■ **What is required**
A word-for-word copy of the records is needed, with every picture left out.

[Data shown — start]

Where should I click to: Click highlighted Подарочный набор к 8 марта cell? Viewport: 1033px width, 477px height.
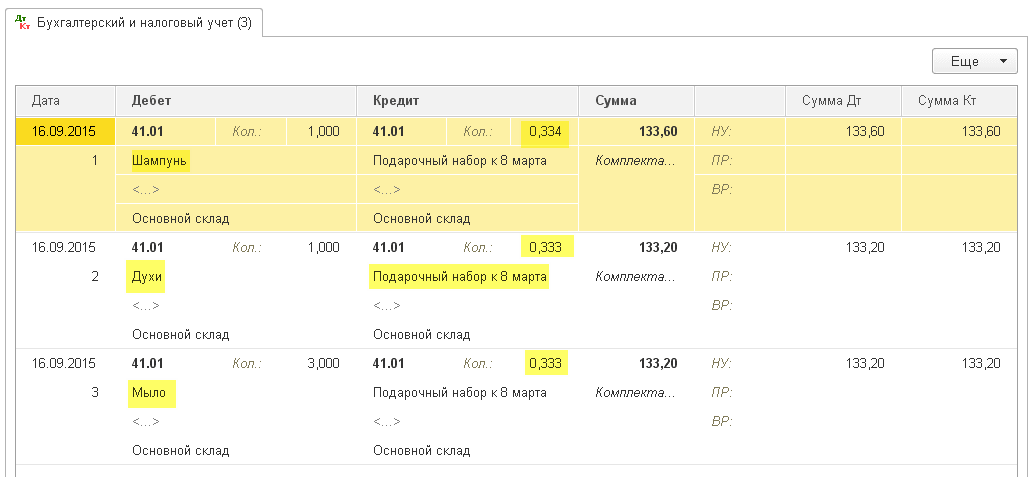459,276
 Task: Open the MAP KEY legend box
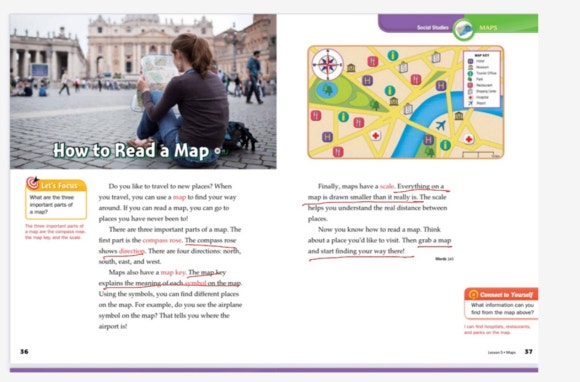pyautogui.click(x=482, y=79)
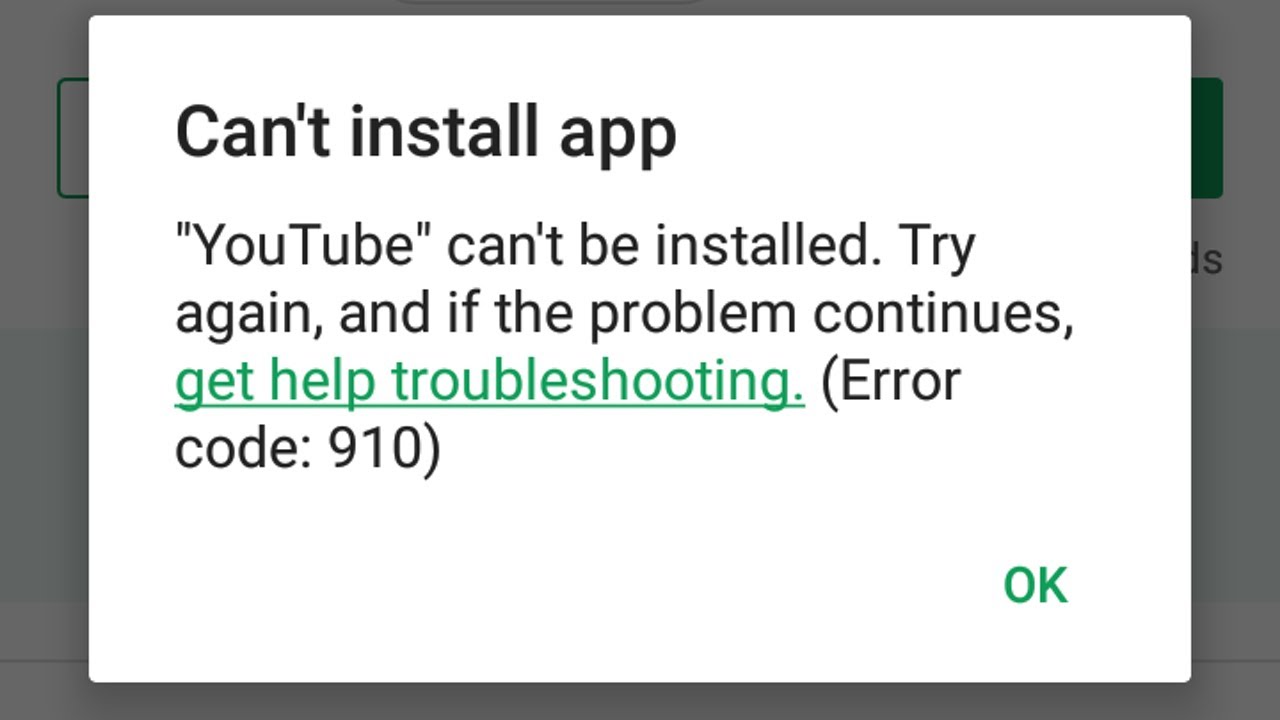Tap the dimmed background below the dialog
The height and width of the screenshot is (720, 1280).
tap(640, 701)
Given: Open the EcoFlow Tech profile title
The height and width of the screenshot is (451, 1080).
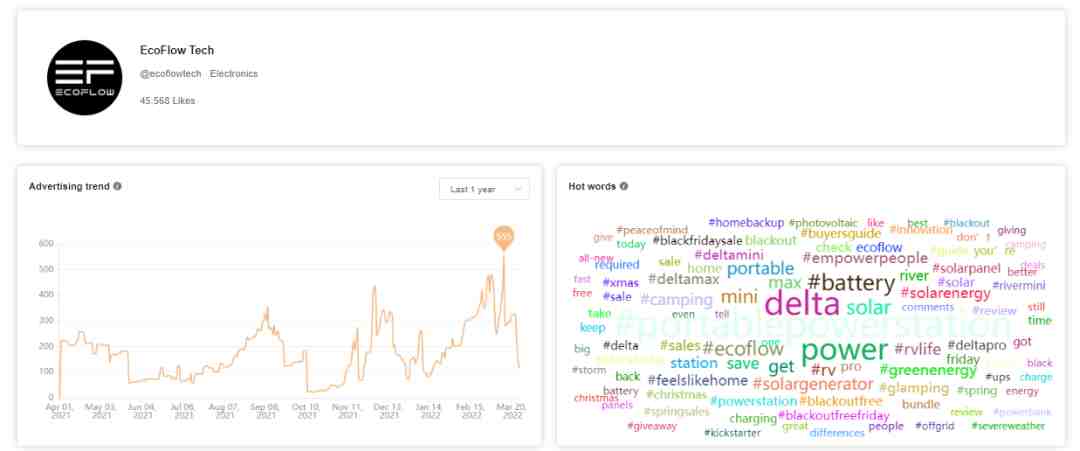Looking at the screenshot, I should (177, 50).
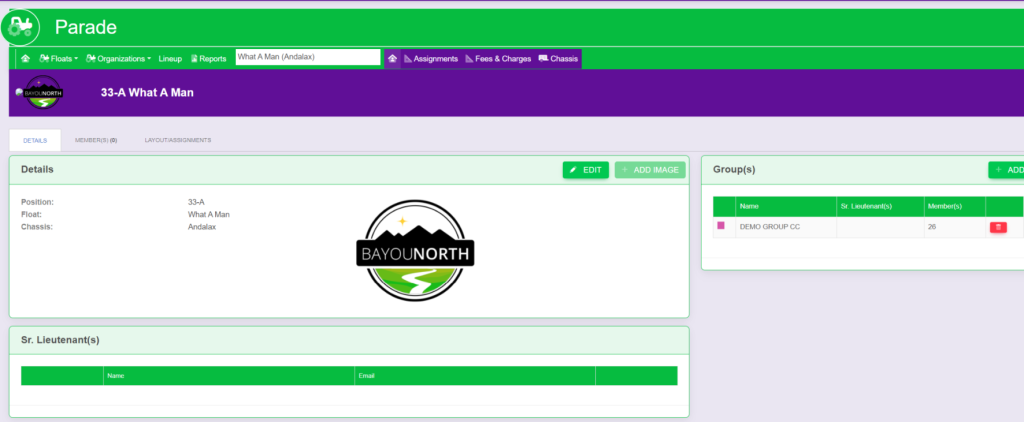Go to home via green navbar house icon
1024x422 pixels.
[x=25, y=59]
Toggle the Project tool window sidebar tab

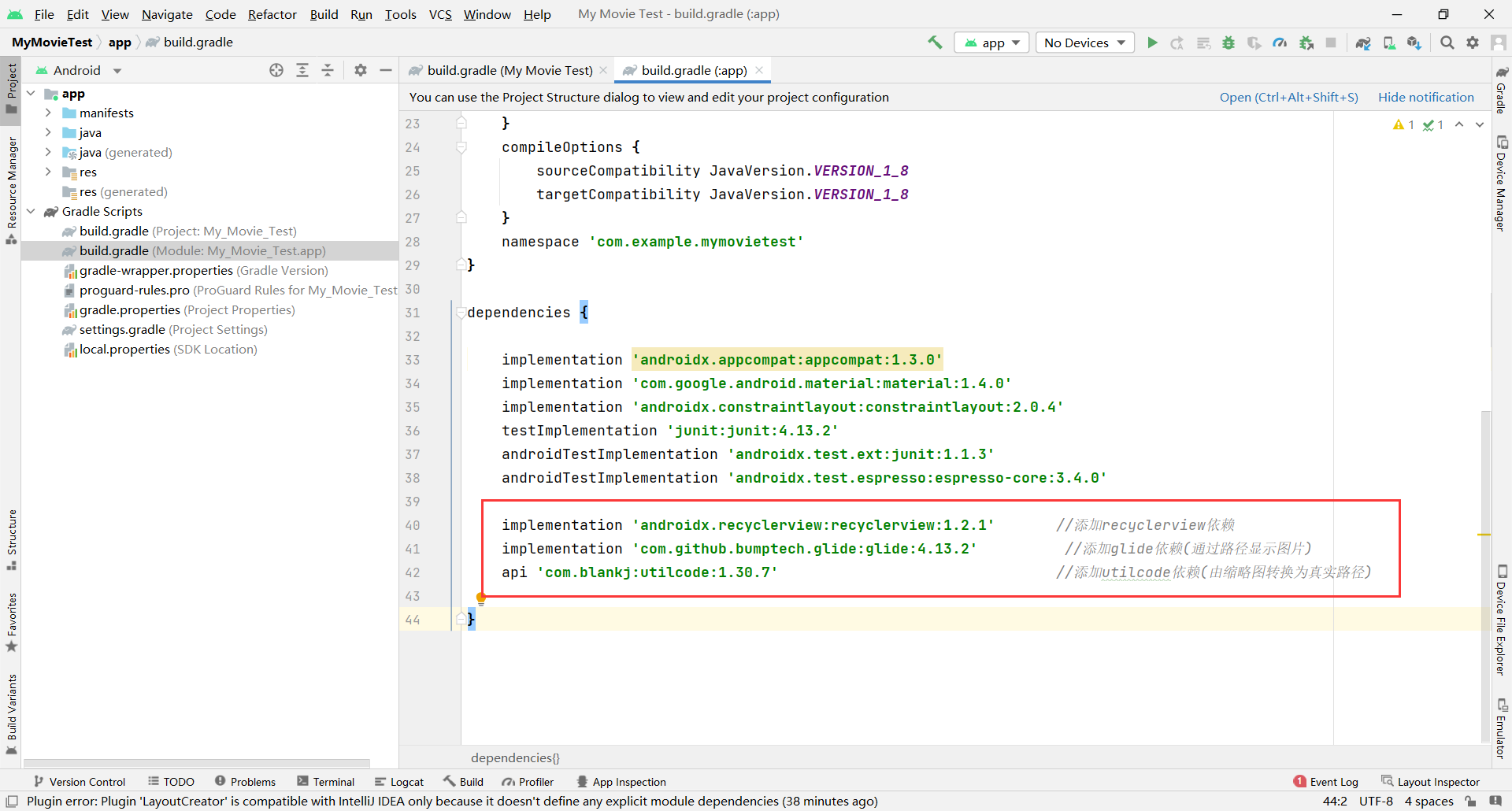pos(12,85)
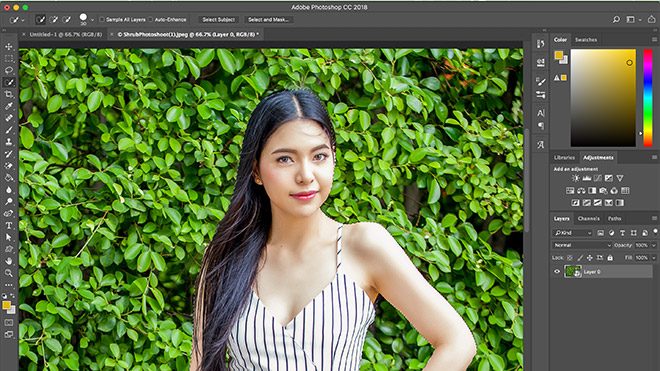The width and height of the screenshot is (660, 371).
Task: Select the Crop tool
Action: (9, 94)
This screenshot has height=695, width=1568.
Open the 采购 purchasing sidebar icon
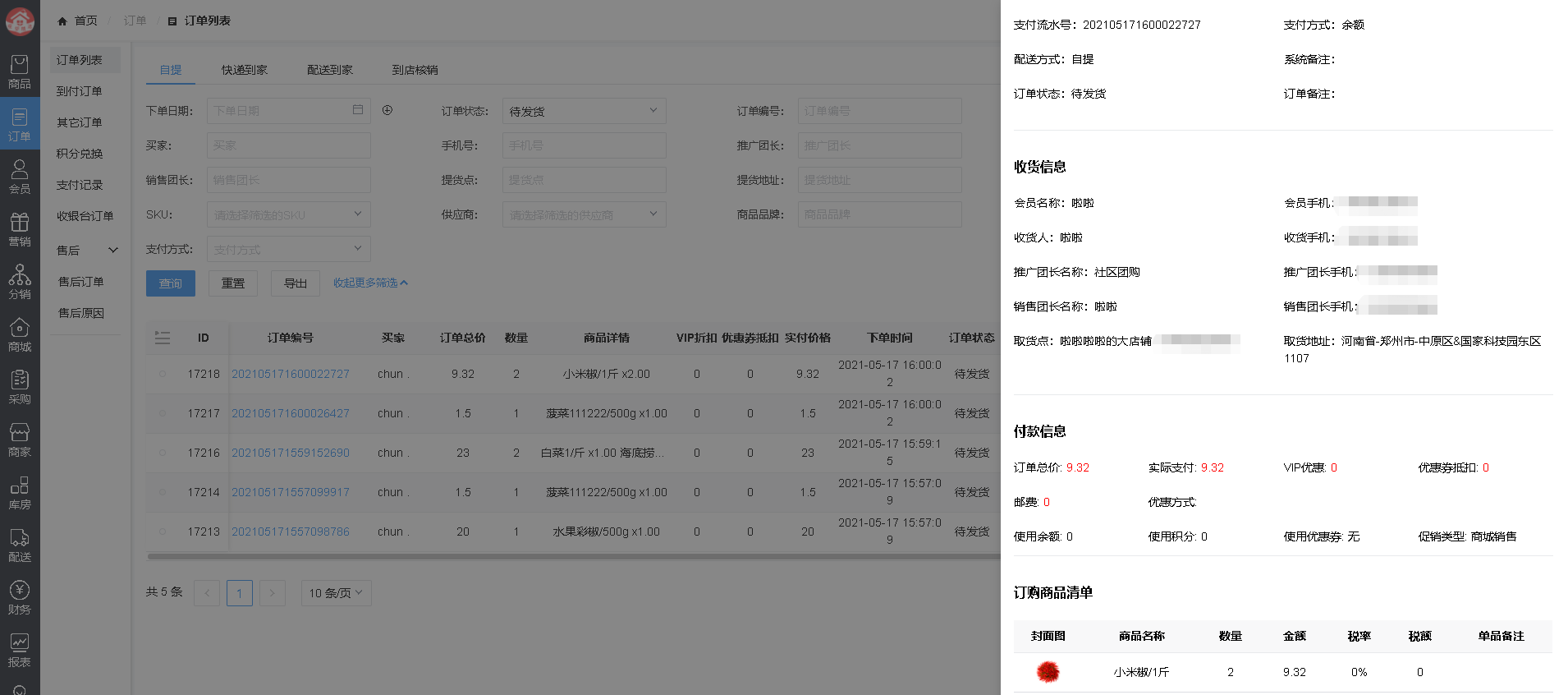(x=20, y=387)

[Data shown — finish]

■ **Answer for the task**
Where should I click to: Click highlighted Подарочный набор к 8 марта cell? Viewport: 1033px width, 477px height.
459,276
 Task: Open the MAP KEY legend box
pyautogui.click(x=482, y=79)
Tap the dimmed background below the dialog
The height and width of the screenshot is (720, 1280).
tap(640, 701)
Given: Open the EcoFlow Tech profile title
The height and width of the screenshot is (451, 1080).
Looking at the screenshot, I should (177, 50).
Go to home via green navbar house icon
1024x422 pixels.
[x=25, y=59]
Toggle the Project tool window sidebar tab

pos(12,85)
The width and height of the screenshot is (660, 371).
Task: Select the Crop tool
Action: (9, 94)
This screenshot has height=695, width=1568.
Open the 采购 purchasing sidebar icon
(x=20, y=387)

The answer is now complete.